Directions for this task |
For every record that follows, write out the text exactly and omit the picture, if one is present.

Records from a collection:
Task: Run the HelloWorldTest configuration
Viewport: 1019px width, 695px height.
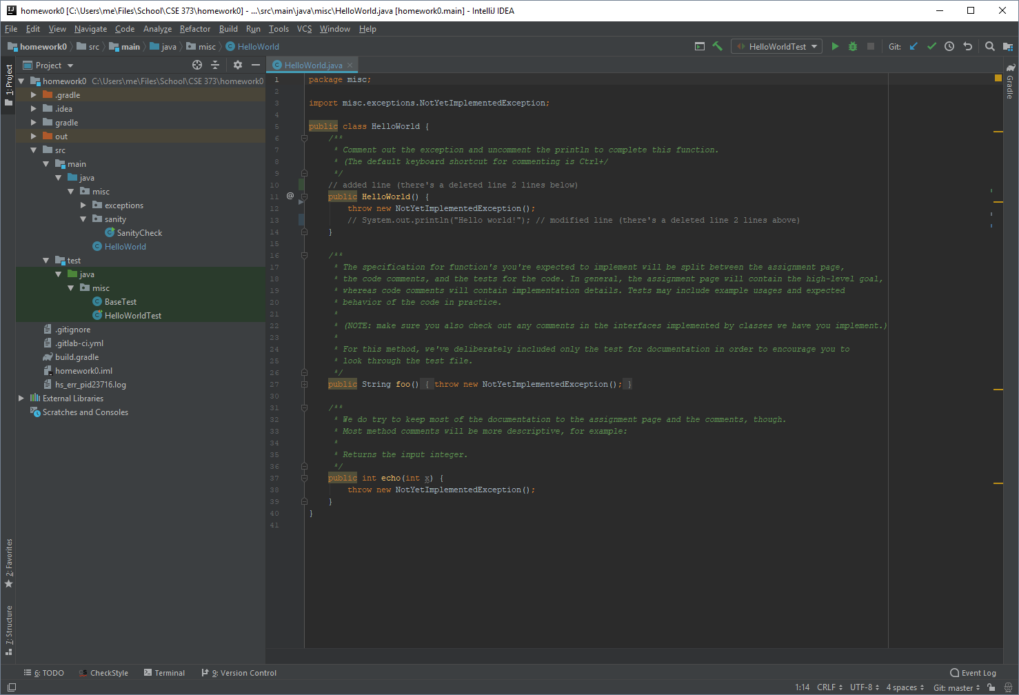Action: tap(835, 46)
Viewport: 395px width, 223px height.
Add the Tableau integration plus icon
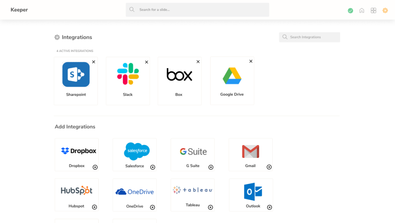210,207
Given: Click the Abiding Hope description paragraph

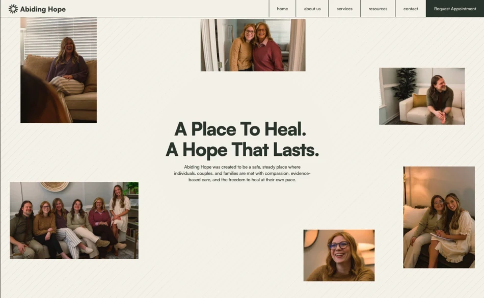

Task output |
Task: Run the HelloWorldTest configuration
Viewport: 1019px width, 695px height.
Action: tap(835, 46)
Viewport: 395px width, 223px height.
Add the Tableau integration plus icon
210,207
Given: Click the Abiding Hope description paragraph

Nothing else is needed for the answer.